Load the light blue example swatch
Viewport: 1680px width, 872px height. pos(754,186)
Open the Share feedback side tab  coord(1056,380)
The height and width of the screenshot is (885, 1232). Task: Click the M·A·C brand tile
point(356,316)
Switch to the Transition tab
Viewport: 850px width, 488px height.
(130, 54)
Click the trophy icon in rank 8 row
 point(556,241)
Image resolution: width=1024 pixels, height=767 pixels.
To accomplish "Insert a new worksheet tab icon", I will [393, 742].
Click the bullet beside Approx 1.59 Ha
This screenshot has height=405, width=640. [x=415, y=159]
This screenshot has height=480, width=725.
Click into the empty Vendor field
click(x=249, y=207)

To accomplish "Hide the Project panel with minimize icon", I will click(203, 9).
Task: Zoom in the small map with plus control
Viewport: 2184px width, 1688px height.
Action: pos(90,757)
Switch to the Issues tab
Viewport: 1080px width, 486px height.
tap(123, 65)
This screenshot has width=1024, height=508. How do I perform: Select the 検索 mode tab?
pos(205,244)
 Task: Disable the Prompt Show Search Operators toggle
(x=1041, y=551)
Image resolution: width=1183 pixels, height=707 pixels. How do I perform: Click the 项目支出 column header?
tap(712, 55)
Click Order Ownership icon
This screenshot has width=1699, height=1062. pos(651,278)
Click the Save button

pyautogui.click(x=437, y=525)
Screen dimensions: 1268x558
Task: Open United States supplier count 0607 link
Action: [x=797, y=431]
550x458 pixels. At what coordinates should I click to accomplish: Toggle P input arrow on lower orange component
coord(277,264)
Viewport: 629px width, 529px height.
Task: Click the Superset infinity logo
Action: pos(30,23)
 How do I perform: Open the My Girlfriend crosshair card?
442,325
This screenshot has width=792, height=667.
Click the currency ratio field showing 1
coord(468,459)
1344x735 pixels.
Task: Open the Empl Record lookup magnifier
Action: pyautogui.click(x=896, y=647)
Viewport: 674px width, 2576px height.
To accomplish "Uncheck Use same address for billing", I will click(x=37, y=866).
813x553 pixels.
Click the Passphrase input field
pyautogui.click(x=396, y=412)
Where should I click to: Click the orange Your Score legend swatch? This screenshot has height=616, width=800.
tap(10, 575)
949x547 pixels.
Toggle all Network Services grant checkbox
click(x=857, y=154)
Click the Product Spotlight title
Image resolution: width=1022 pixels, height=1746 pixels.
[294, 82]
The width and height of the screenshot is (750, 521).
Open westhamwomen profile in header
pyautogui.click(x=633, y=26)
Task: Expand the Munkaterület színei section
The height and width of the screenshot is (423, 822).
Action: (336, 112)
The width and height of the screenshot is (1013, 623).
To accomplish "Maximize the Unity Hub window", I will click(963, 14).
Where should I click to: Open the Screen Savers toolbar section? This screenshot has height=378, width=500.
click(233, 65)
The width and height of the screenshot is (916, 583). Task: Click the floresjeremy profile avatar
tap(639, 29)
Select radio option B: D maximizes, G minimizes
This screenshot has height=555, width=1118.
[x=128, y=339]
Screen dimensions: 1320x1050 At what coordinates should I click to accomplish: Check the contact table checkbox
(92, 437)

WHAT YOU SHOULD DO - Output the entries above word for word.

EXERCISE OUTPUT -
Load the light blue example swatch
Viewport: 1680px width, 872px height. pos(754,186)
Open the Share feedback side tab  coord(1056,380)
The height and width of the screenshot is (885, 1232). Task: Click the M·A·C brand tile
point(356,316)
Switch to the Transition tab
Viewport: 850px width, 488px height.
(130, 54)
Click the trophy icon in rank 8 row
 point(556,241)
Image resolution: width=1024 pixels, height=767 pixels.
To accomplish "Insert a new worksheet tab icon", I will [393, 742].
Click the bullet beside Approx 1.59 Ha
This screenshot has height=405, width=640. [x=415, y=159]
This screenshot has height=480, width=725.
Click into the empty Vendor field
click(x=249, y=207)

To accomplish "Hide the Project panel with minimize icon", I will click(203, 9).
Task: Zoom in the small map with plus control
Viewport: 2184px width, 1688px height.
Action: pos(90,757)
Switch to the Issues tab
Viewport: 1080px width, 486px height.
tap(123, 65)
This screenshot has width=1024, height=508. How do I perform: Select the 検索 mode tab?
pos(205,244)
 Task: Disable the Prompt Show Search Operators toggle
(x=1041, y=551)
Image resolution: width=1183 pixels, height=707 pixels. How do I perform: Click the 项目支出 column header?
tap(712, 55)
Click Order Ownership icon
This screenshot has width=1699, height=1062. pos(651,278)
Click the Save button

pyautogui.click(x=437, y=525)
Screen dimensions: 1268x558
Task: Open United States supplier count 0607 link
Action: [x=797, y=431]
550x458 pixels. At what coordinates should I click to accomplish: Toggle P input arrow on lower orange component
coord(277,264)
Viewport: 629px width, 529px height.
Task: Click the Superset infinity logo
Action: pos(30,23)
 How do I perform: Open the My Girlfriend crosshair card?
442,325
This screenshot has width=792, height=667.
Click the currency ratio field showing 1
coord(468,459)
1344x735 pixels.
Task: Open the Empl Record lookup magnifier
Action: pyautogui.click(x=896, y=647)
Viewport: 674px width, 2576px height.
To accomplish "Uncheck Use same address for billing", I will click(x=37, y=866).
813x553 pixels.
Click the Passphrase input field
pyautogui.click(x=396, y=412)
Where should I click to: Click the orange Your Score legend swatch? This screenshot has height=616, width=800.
tap(10, 575)
949x547 pixels.
Toggle all Network Services grant checkbox
click(x=857, y=154)
Click the Product Spotlight title
Image resolution: width=1022 pixels, height=1746 pixels.
[294, 82]
The width and height of the screenshot is (750, 521).
Open westhamwomen profile in header
pyautogui.click(x=633, y=26)
Task: Expand the Munkaterület színei section
The height and width of the screenshot is (423, 822).
Action: (336, 112)
The width and height of the screenshot is (1013, 623).
To accomplish "Maximize the Unity Hub window", I will click(963, 14).
Where should I click to: Open the Screen Savers toolbar section? This screenshot has height=378, width=500.
click(233, 65)
The width and height of the screenshot is (916, 583). Task: Click the floresjeremy profile avatar
tap(639, 29)
Select radio option B: D maximizes, G minimizes
This screenshot has height=555, width=1118.
[x=128, y=339]
Screen dimensions: 1320x1050 At what coordinates should I click to accomplish: Check the contact table checkbox
(92, 437)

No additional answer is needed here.